Enhancement of the LC/MS analysis of fatty acids through derivatization and stable isotope coding

Abstract

This paper focuses on the development of an enhanced LC/ESI-MS method for the identification and quantification of fatty acids through derivatization. Fatty acids were derivatized with 2-bromo-1-methylpyridinium iodide and 3-carbinol-1-methylpyridinium iodide, forming 3-acyloxymethyl-1-methylpyridinium iodide (AMMP). This process attaches a quaternary amine to analytes and enabled ESI-MS in the positive mode of ionization with common LC mobile phases. Moreover, detection sensitivity was generally 2500-fold higher than in the negative mode of ionization used with underivatized fatty acids. The limits of detection were roughly 1.0-4.0 nM (or 10 pg/injection) for standard fatty acids from C10 to C24 and spanned approximately 2 orders of magnitude in linearity.
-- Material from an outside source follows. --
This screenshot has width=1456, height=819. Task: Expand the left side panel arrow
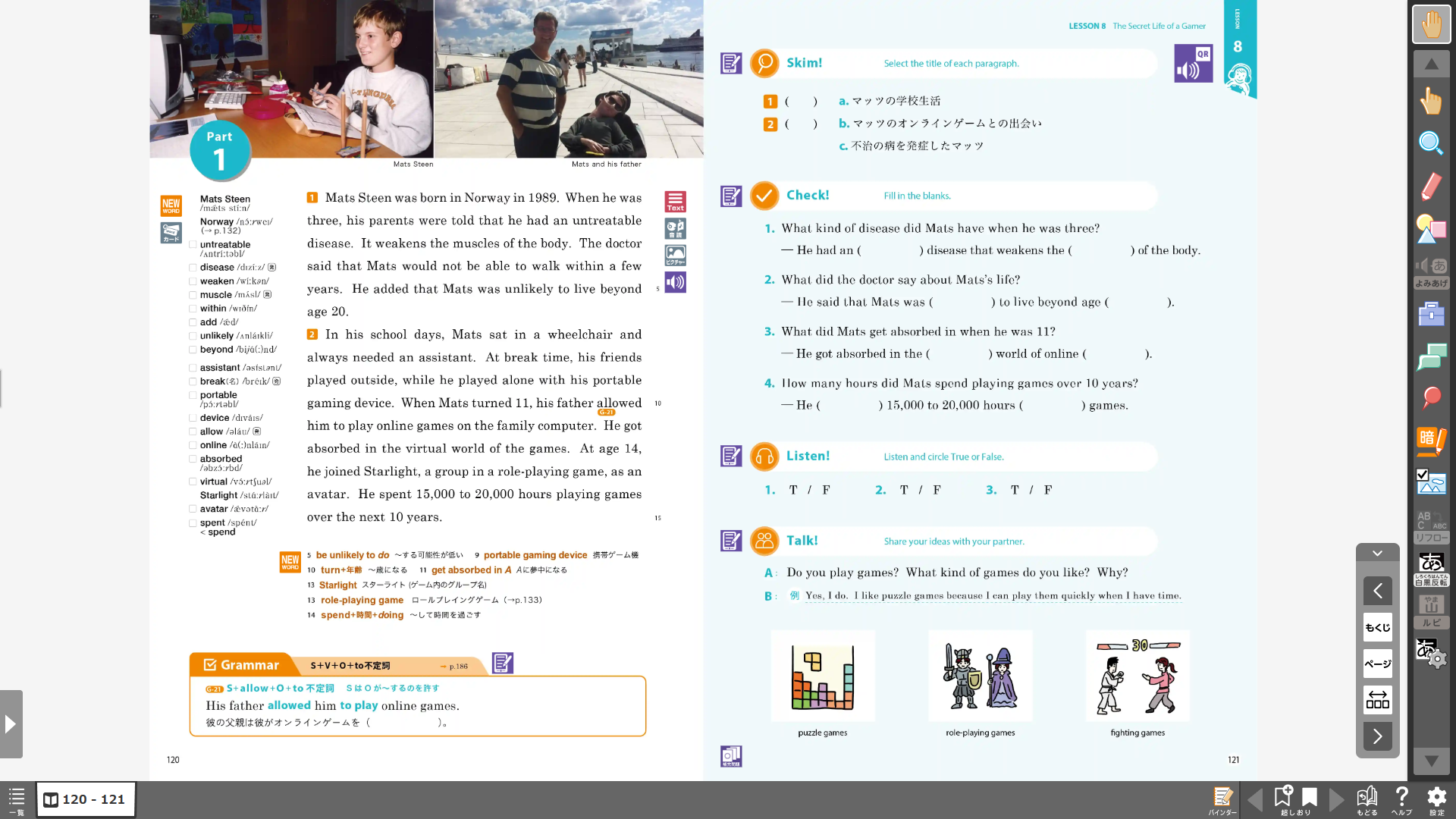point(11,724)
AMMP derivatives had unique tandem mass spectra characterized by common ions at m/z 107.0, 124.0, and 178.0. Individual fatty acids also had unique fingerprint regions that allowed identification of their carbon skeleton number, number of double bonds, and double bond position. The derivatization method also allowed coding of analytes as a means of recognizing derivatives and enhancing quantification. 2H-Coding was achieved through derivatization with deuterated 3-carbinol-1-methyl-d3-pyridinium iodide. The 2H-coded derivatization reagent, 3-acyloxymethyl-1-methyl-d3-pyridinium iodide, was used in two ways. One was to differentially label equal fractions of a sample such that after being recombined and analyzed by ESI-MS all fatty acids appeared as doublet clusters of ions separated by roughly 3 amu. This greatly facilitated identification of fatty acids in complex mixtures. Another use of stable isotope coding was in comparative quantification. Control and experimental samples were differentially labeled with nondeuterated and deuterated isotopomers of CPM, respectively. After mixing the two samples, they were analyzed by ESI-MS. The abundance of a fatty acid in an experimental sample relative to the control was established by the isotope ratio of the isotopomeric fatty acids. Absolute quantification was achieved by adding differentially labeled fatty acid standards to experimental samples containing unknown quantities of fatty acids. Utility of the method was examined in the analysis of human serum samples.